Hospitals are already fighting for survival and must constantly invest in new technology to remain competitive. Good economic efficiency and digitization are essential. Unfortunately, digitization still lags behind in many hospitals. For example, there is still no widespread implementation of electronic discharge letters or integration with electronic patient records. While digitization is progressing in medical practices, hospitals often remain stuck with outdated systems. Data protection requirements also make it difficult to send findings by email, and fax is still in use, which I consider long outdated. Politics must invest more and push implementation, because the financial outlay is a major hurdle for hospitals“.
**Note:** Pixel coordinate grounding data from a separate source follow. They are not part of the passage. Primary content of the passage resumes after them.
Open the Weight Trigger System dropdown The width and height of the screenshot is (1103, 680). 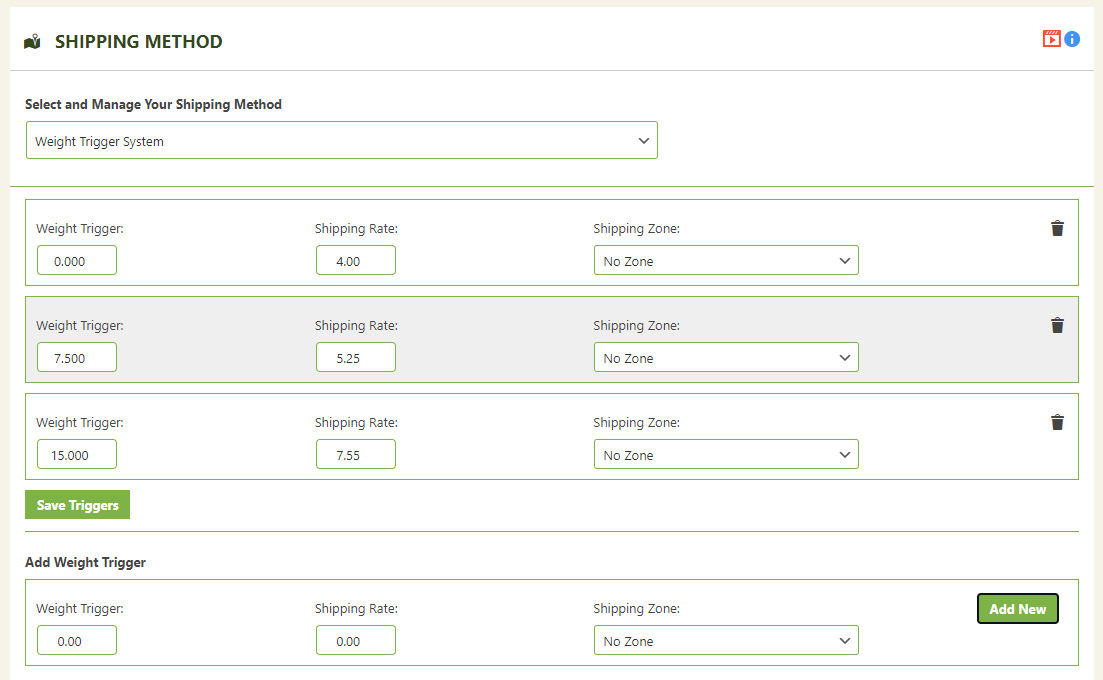[x=341, y=141]
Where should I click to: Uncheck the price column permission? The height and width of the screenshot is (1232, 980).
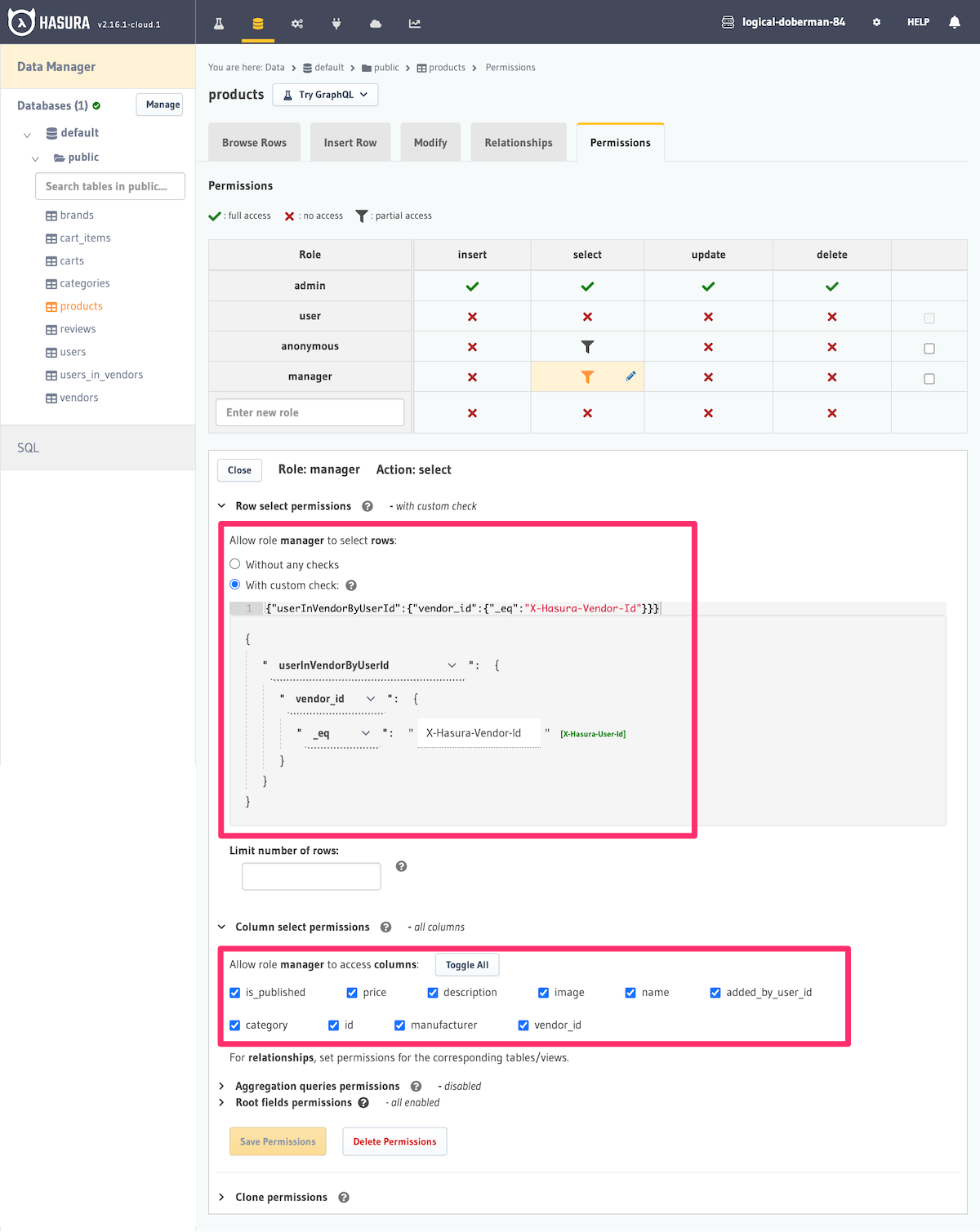[351, 992]
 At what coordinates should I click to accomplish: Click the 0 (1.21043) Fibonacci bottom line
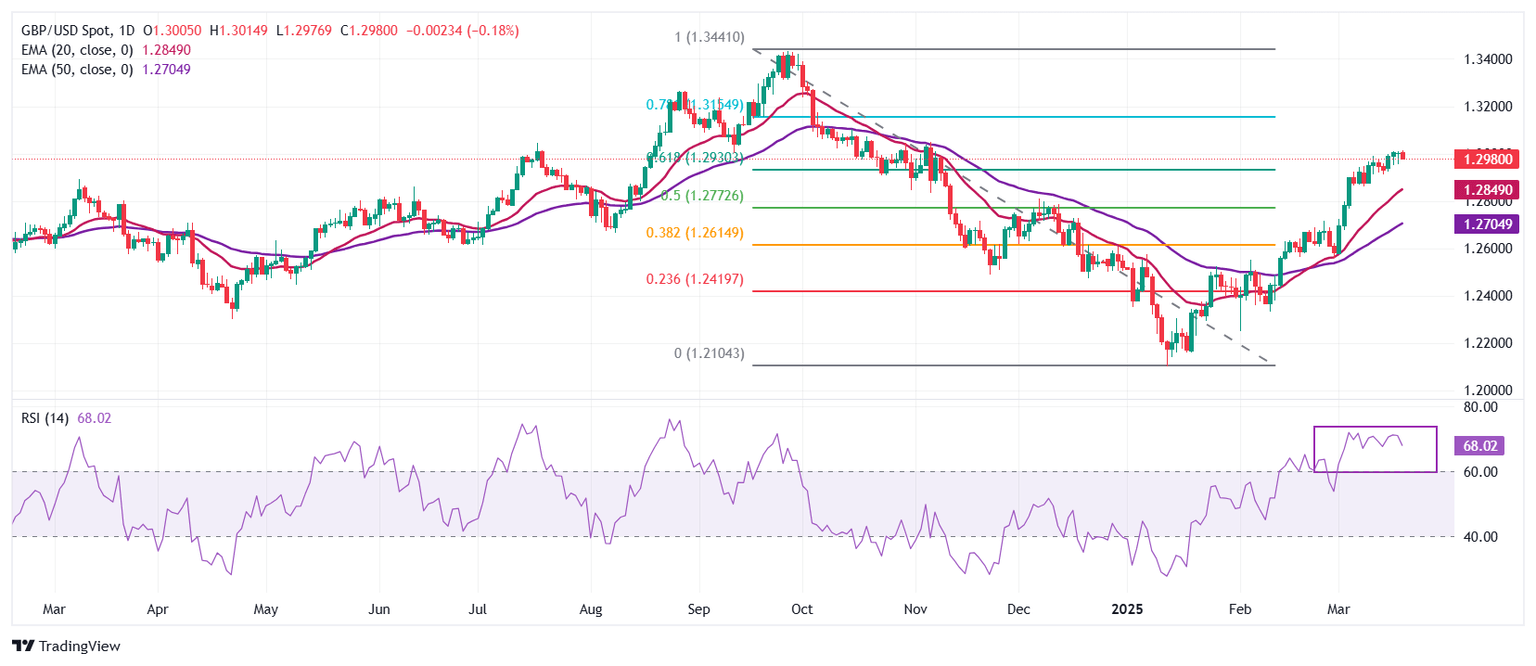click(1000, 366)
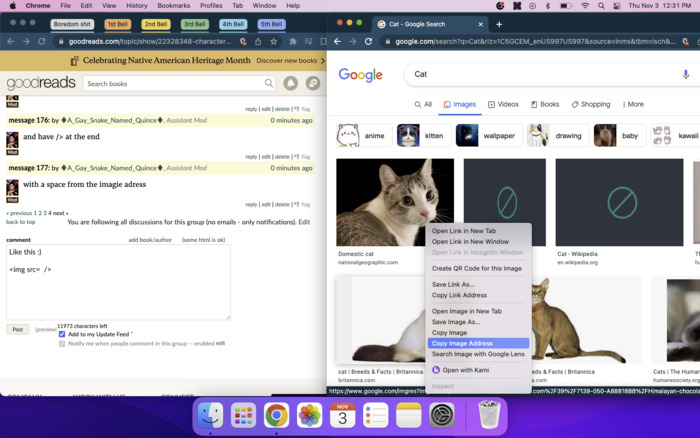The height and width of the screenshot is (438, 700).
Task: Choose Save Image As in context menu
Action: (455, 322)
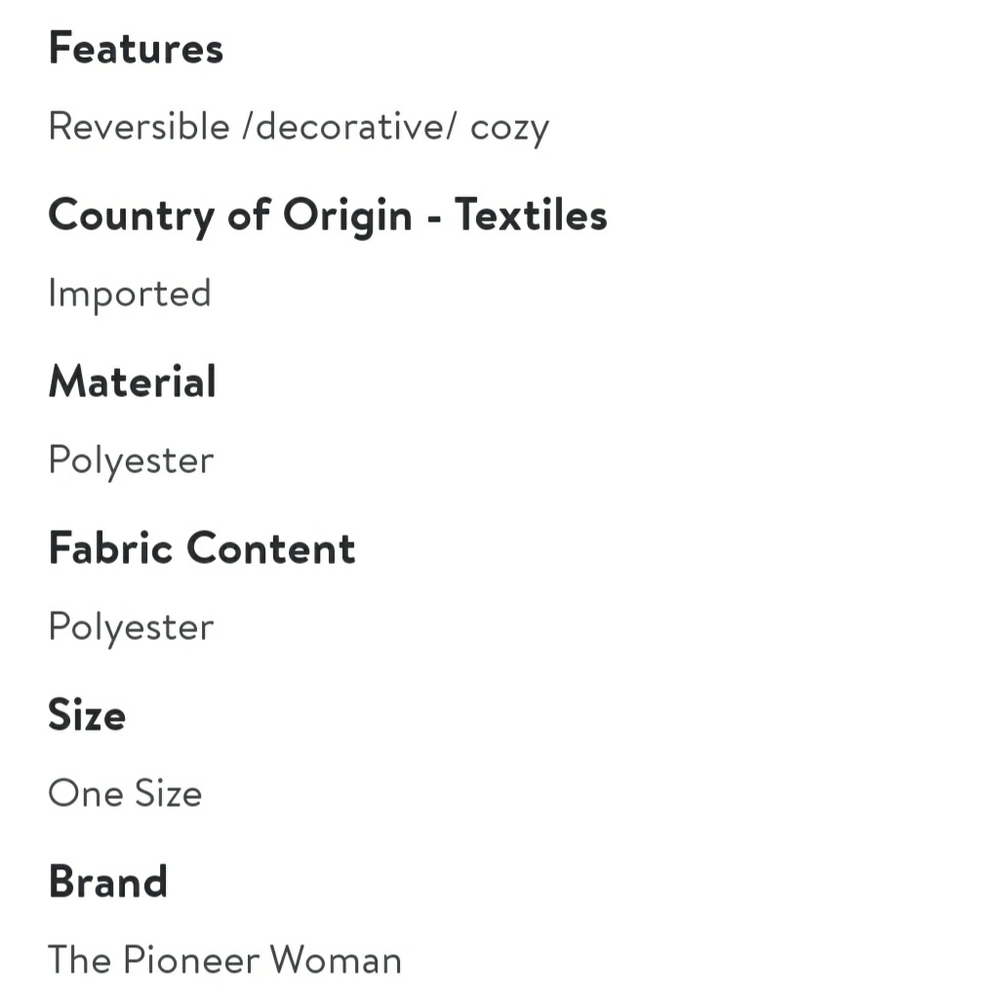Select the Polyester value under Material
The height and width of the screenshot is (1000, 999).
coord(131,461)
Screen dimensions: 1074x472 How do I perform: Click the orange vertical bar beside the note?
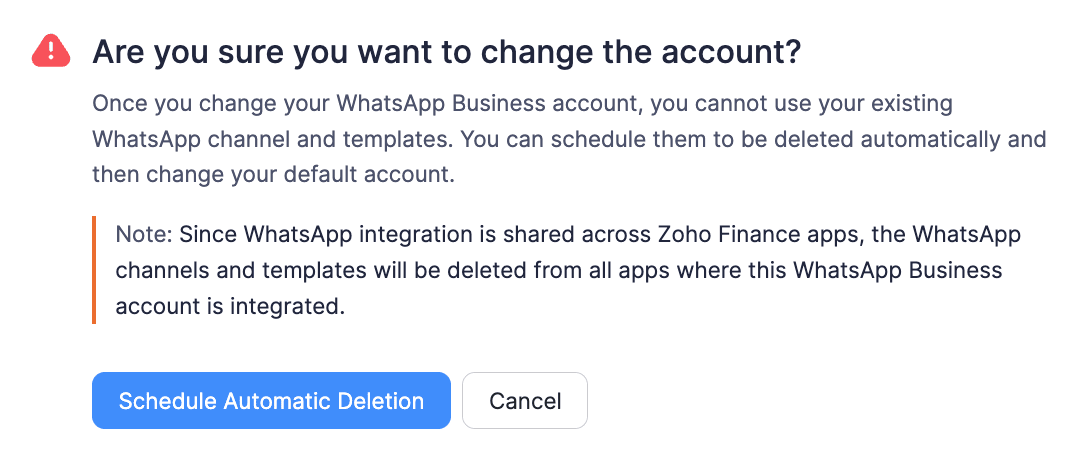[x=93, y=270]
In closing, a clear appeal to all men!

More preventive care, less Dr. Google. Preventive checkups are recommended starting at age 45 or 50 and usually take place once a year. If the PSA level is low at the outset, the intervals can be extended to up to three years. The digital rectal exam is becoming less important, but it is still performed to estimate prostate size, for example. Thanks to modern technology, preventive care can now also be conveniently conducted via blood draw and video call – making participation even easier and more practical for patients“, advises Prof. Dr. Brock, and with that, we conclude our conversation.

Professor Dr. Brock, thank you very much for these important insights into prostate diagnostics!